> [Task to complete]
Write out the listing beneath this instruction in its entirety, exactly as it reads.

══════════

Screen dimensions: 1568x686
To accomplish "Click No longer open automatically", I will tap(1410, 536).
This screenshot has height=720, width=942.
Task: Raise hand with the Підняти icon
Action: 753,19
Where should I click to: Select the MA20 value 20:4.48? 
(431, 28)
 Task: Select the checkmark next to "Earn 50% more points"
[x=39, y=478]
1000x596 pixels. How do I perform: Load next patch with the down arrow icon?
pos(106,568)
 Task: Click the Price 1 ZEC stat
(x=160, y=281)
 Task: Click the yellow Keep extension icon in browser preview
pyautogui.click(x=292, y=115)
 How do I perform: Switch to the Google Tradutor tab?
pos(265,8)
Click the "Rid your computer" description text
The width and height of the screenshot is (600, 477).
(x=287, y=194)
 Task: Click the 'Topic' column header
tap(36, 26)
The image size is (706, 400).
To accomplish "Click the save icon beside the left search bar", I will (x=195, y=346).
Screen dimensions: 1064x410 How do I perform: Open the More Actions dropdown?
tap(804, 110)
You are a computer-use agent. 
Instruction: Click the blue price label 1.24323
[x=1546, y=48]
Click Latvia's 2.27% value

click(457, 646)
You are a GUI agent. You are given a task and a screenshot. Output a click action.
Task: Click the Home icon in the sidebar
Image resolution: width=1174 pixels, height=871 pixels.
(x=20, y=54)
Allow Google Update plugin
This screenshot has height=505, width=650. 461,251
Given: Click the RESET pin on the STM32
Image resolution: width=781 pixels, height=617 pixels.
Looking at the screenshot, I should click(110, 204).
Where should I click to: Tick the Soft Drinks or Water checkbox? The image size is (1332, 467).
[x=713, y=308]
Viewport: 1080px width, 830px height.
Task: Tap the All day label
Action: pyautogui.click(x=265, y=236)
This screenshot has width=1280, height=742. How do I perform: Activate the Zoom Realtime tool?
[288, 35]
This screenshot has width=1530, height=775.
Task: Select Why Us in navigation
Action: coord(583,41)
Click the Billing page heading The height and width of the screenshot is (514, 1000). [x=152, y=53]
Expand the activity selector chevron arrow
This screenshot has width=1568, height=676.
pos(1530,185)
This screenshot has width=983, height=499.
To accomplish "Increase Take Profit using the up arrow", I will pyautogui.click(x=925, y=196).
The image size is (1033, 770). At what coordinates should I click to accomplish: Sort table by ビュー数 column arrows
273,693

══════════

> [Solution for this problem]
Screen dimensions: 1568x686
To accomplish "Click No longer open automatically", I will tap(1410, 536).
This screenshot has height=720, width=942.
Task: Raise hand with the Підняти icon
Action: 753,19
Where should I click to: Select the MA20 value 20:4.48? 
(431, 28)
 Task: Select the checkmark next to "Earn 50% more points"
[x=39, y=478]
1000x596 pixels. How do I perform: Load next patch with the down arrow icon?
pos(106,568)
 Task: Click the Price 1 ZEC stat
(x=160, y=281)
 Task: Click the yellow Keep extension icon in browser preview
pyautogui.click(x=292, y=115)
 How do I perform: Switch to the Google Tradutor tab?
pos(265,8)
Click the "Rid your computer" description text
The width and height of the screenshot is (600, 477).
(x=287, y=194)
 Task: Click the 'Topic' column header
tap(36, 26)
The image size is (706, 400).
To accomplish "Click the save icon beside the left search bar", I will (x=195, y=346).
Screen dimensions: 1064x410 How do I perform: Open the More Actions dropdown?
tap(804, 110)
You are a computer-use agent. 
Instruction: Click the blue price label 1.24323
[x=1546, y=48]
Click Latvia's 2.27% value

click(457, 646)
You are a GUI agent. You are given a task and a screenshot. Output a click action.
Task: Click the Home icon in the sidebar
Image resolution: width=1174 pixels, height=871 pixels.
(x=20, y=54)
Allow Google Update plugin
This screenshot has height=505, width=650. 461,251
Given: Click the RESET pin on the STM32
Image resolution: width=781 pixels, height=617 pixels.
Looking at the screenshot, I should click(110, 204).
Where should I click to: Tick the Soft Drinks or Water checkbox? The image size is (1332, 467).
[x=713, y=308]
Viewport: 1080px width, 830px height.
Task: Tap the All day label
Action: pyautogui.click(x=265, y=236)
This screenshot has width=1280, height=742. How do I perform: Activate the Zoom Realtime tool?
[288, 35]
This screenshot has width=1530, height=775.
Task: Select Why Us in navigation
Action: coord(583,41)
Click the Billing page heading The height and width of the screenshot is (514, 1000). [x=152, y=53]
Expand the activity selector chevron arrow
This screenshot has width=1568, height=676.
pos(1530,185)
This screenshot has width=983, height=499.
To accomplish "Increase Take Profit using the up arrow", I will pyautogui.click(x=925, y=196).
The image size is (1033, 770). At what coordinates should I click to accomplish: Sort table by ビュー数 column arrows
273,693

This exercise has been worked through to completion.